As far as whether this has a standard name, what you’re trying to do
sounds like a problem that is solved by one of either a factory or a
proxy, i’m not sure which…

-Gabe

Gabriel S. wrote:

The names of the various Wheel tables are not known at design
time.

well…if this is the case, i don’t see how you’re really going to keep
from some form of dynamic creation/metaprogramming/code generation and
also keep the design clean…

I guess the best I can come up with right now is to add a
fetch_wheel_model method somewhere that looks something like:

def get_wheel_class(table_name)
@cached_wheel_classes ||= {}
unless @cached_wheel_classes.has_key? table_name
@cached_wheel_classes[table_name] = Class.new(AbstractWheel) do
set_table_name table_name
end
end

@cached_wheel_classes[table_name]
end

but for some reason that doesn’t quite feel like a good solution.

but for some reason that doesn’t quite feel like a good solution.

that, overall, makes sense, and is very little code…combine it with a
before callback or method_missing?

what about it seems like a poor solution?

I come back to asking, will all wheel classes have the same attributes
and methods?

Pete H. wrote:

Hi All,

I have an interesting Active Record problem and I’m not quite sure what
the cleanest solution is. The legacy database that I am integrating with
has a strange wrinkle in its schema where one logical table has been
‘partitioned’ into several physical tables. Each table has the same
structure, but contains data about different items.
[…]

Why not create a “wheels” view which combines the data from all the
“wheels_for_*” tables, then tie your Wheel model to that?

Best,

Marnen Laibow-Koser
http://www.marnen.org
[email protected]

Gabriel S. wrote:

but for some reason that doesn’t quite feel like a good solution.

that, overall, makes sense, and is very little code…combine it with a
before callback or method_missing?

what about it seems like a poor solution?

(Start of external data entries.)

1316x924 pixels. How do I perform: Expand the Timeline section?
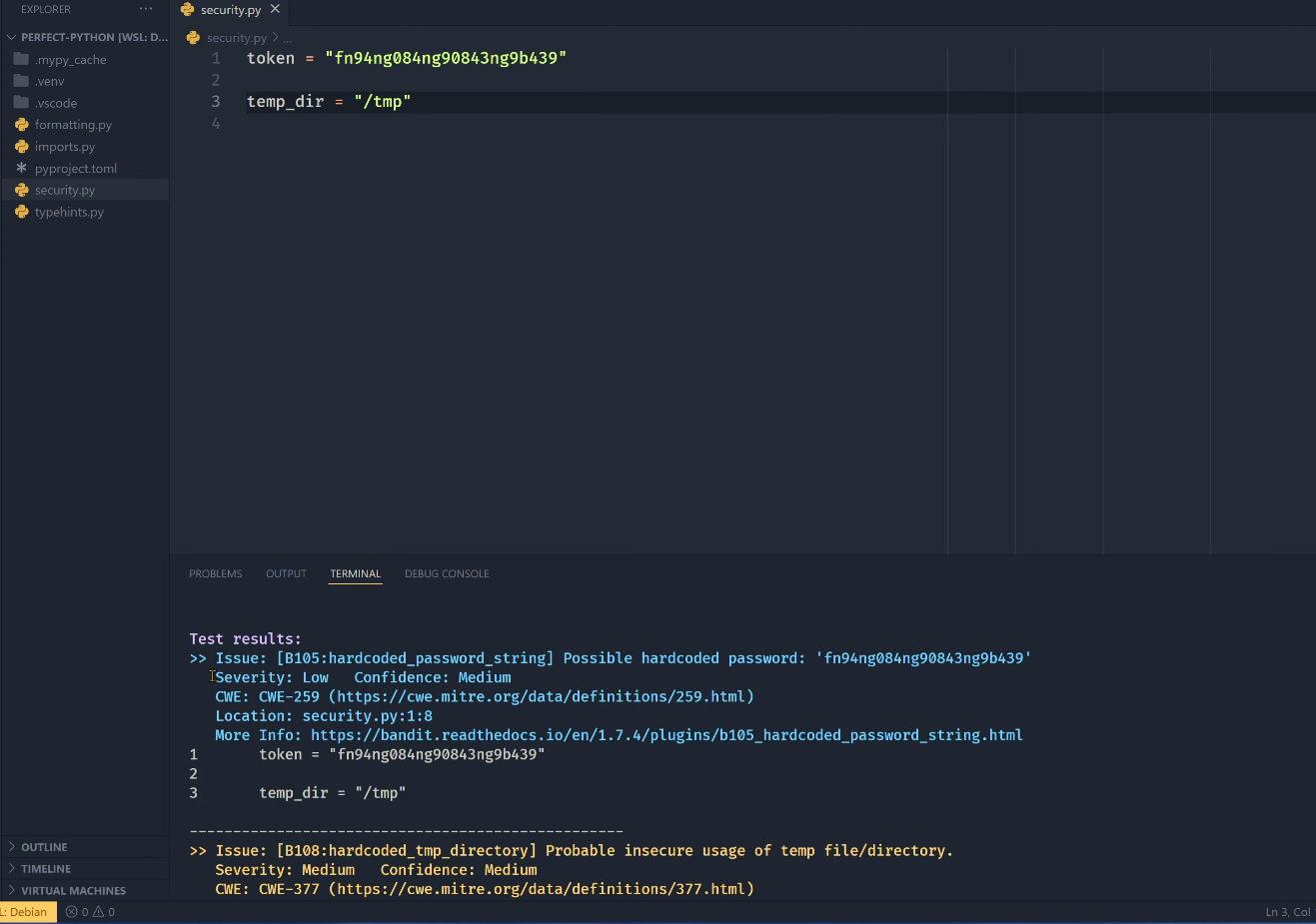[x=46, y=869]
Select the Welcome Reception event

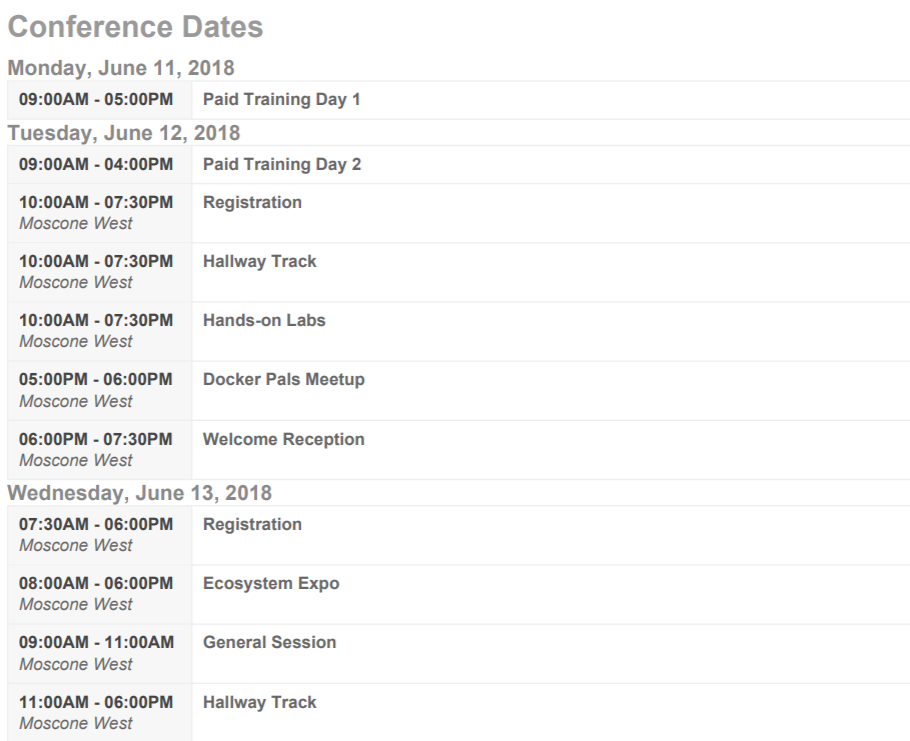[283, 439]
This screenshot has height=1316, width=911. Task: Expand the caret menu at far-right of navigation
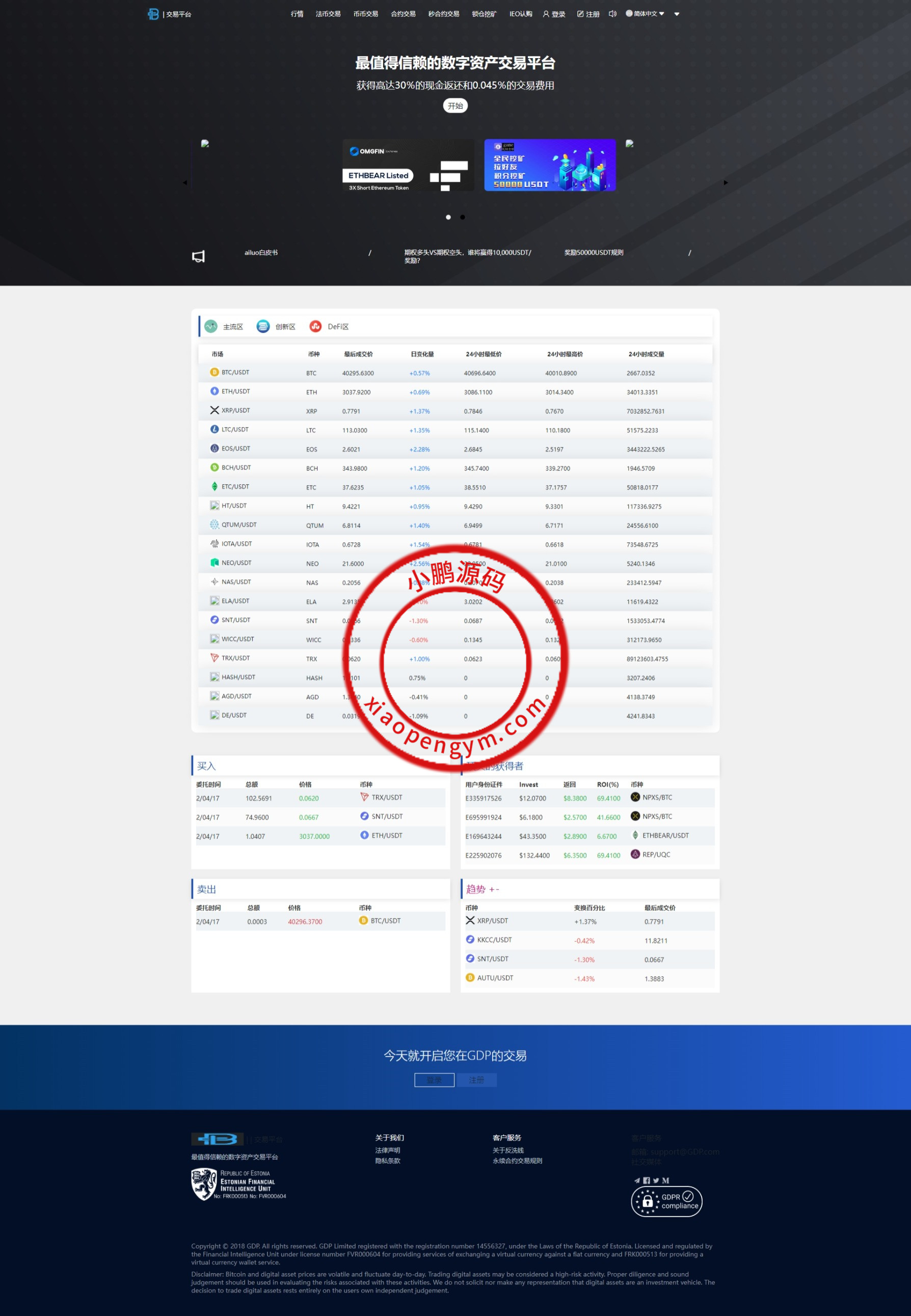pos(677,14)
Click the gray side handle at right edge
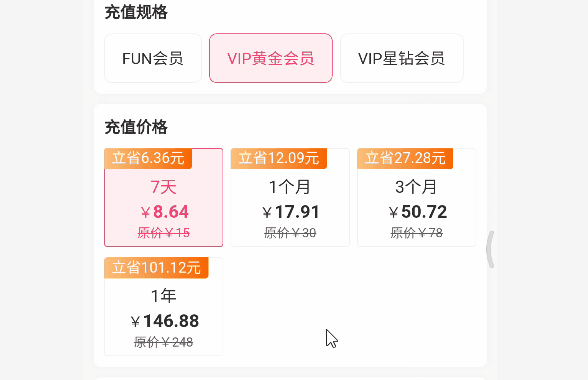This screenshot has width=588, height=380. coord(490,249)
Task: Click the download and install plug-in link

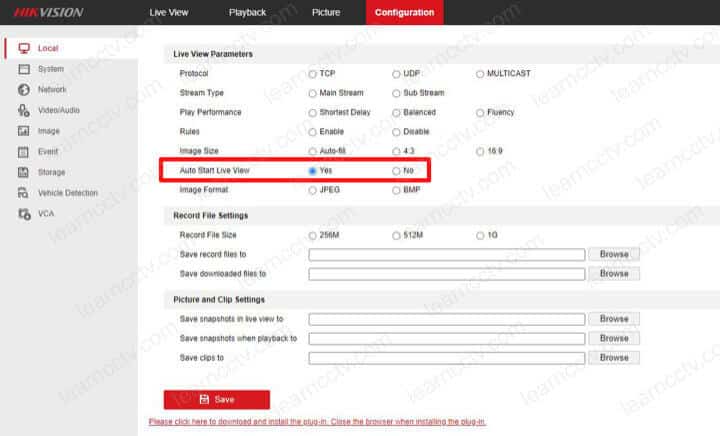Action: click(317, 422)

I come back to asking, will all wheel classes have the same attributes
and methods?

Sorry, I neglected to answer your question. Yes, all the wheel models
should have the same attributes and methods. So there would be an
AbstractWheel class something like this which each dynamically created
model would inherit from:

class AbstractWheel < ActiveRecord:Base
abstract_class = true

common functionality here

end

Also, that view would not be updatable (updateable?)
Not sure if that is a requirement but something to be aware of.

On May 13, 11:46 am, Pete H. [email protected]

Marnen Laibow-Koser wrote:

Why not create a “wheels” view which combines the data from all the
“wheels_for_*” tables, then tie your Wheel model to that?

Best,

Marnen Laibow-Koser
http://www.marnen.org
[email protected]

I think that would have some performance issues. If there were 20
tables, but only 1 of them contained wheels for the car I was working on
then all 20 tables would have to be checked during a join, no?